**PASSAGE SHOWN**
In this study, we sorted the different myeloid cell subpopulations including PMN-MDSCs (CD33+HLA-DR−/lowCD14−CD15+), I-MDSCs (CD33+HLA-DR−/lowCD14−CD15−), M-MDSCs (CD33+HLA-DR−/lowCD14+CD15−), and monocytic APCs (CD33+HLA-DR+CD14+) from the circulation of CRC patients to investigate their transcriptomic characteristics, which could potentially contribute to disease progression. The gating strategy for sorting these subsets is shown in Figure 1. Comparative analyses were then performed from the libraries generated from the different sorted myeloid cell subpopulations, including PMN-MDSCs vs. monocytic APCs, PMN-MDSCs vs. I-MDSCs, M-MDSCs vs. monocytic APCs and I-MDSCs vs. monocytic APCs.

(Records from a collection)
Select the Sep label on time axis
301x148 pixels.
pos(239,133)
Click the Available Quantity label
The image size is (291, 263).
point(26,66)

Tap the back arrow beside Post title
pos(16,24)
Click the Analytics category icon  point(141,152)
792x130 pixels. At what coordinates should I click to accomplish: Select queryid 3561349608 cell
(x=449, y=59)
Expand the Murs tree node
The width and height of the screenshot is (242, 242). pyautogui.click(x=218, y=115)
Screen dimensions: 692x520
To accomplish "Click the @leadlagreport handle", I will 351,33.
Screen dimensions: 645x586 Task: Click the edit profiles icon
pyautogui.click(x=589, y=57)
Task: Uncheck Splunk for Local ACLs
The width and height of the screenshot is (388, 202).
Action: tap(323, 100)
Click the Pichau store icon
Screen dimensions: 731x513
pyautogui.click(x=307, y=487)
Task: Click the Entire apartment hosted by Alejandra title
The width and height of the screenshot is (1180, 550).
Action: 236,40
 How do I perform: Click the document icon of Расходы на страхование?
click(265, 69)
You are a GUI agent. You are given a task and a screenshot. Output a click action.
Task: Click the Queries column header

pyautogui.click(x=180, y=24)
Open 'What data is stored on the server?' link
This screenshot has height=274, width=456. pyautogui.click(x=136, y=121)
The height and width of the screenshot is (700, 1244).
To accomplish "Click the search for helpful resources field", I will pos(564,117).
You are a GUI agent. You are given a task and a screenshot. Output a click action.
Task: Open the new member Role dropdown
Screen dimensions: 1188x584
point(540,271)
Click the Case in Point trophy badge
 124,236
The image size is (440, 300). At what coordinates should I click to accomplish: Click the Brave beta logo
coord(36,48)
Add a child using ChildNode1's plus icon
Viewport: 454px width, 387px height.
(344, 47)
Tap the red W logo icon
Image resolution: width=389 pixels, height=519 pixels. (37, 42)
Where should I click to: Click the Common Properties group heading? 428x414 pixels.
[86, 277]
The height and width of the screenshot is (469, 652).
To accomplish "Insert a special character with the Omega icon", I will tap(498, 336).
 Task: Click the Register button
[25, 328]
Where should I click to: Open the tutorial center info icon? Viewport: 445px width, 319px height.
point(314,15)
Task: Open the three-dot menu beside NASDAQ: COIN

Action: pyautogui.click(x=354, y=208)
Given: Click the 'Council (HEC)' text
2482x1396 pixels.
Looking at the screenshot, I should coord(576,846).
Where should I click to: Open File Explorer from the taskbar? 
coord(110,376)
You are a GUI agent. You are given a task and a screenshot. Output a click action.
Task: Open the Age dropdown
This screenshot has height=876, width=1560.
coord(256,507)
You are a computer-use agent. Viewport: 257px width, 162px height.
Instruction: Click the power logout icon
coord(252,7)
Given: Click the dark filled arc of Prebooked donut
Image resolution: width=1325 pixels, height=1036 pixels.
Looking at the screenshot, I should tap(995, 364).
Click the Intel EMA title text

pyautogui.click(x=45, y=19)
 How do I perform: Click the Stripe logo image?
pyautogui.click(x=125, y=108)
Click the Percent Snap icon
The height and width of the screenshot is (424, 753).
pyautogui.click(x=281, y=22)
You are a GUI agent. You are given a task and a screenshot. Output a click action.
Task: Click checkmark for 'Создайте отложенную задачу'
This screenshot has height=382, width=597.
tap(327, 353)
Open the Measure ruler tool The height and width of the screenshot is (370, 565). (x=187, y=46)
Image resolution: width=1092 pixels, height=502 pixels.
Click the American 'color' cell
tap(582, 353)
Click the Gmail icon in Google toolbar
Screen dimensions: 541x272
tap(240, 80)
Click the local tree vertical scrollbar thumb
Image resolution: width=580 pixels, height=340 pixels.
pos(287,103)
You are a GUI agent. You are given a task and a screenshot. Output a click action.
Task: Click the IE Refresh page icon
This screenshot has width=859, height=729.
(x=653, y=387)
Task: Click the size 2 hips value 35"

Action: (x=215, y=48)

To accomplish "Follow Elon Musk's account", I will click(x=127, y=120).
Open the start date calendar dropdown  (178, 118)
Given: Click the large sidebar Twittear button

**PROBLEM**
Please give the marker profile the myeloid cell passage uses to define monocytic APCs.

**TASK SOLUTION**
CD33+HLA-DR+CD14+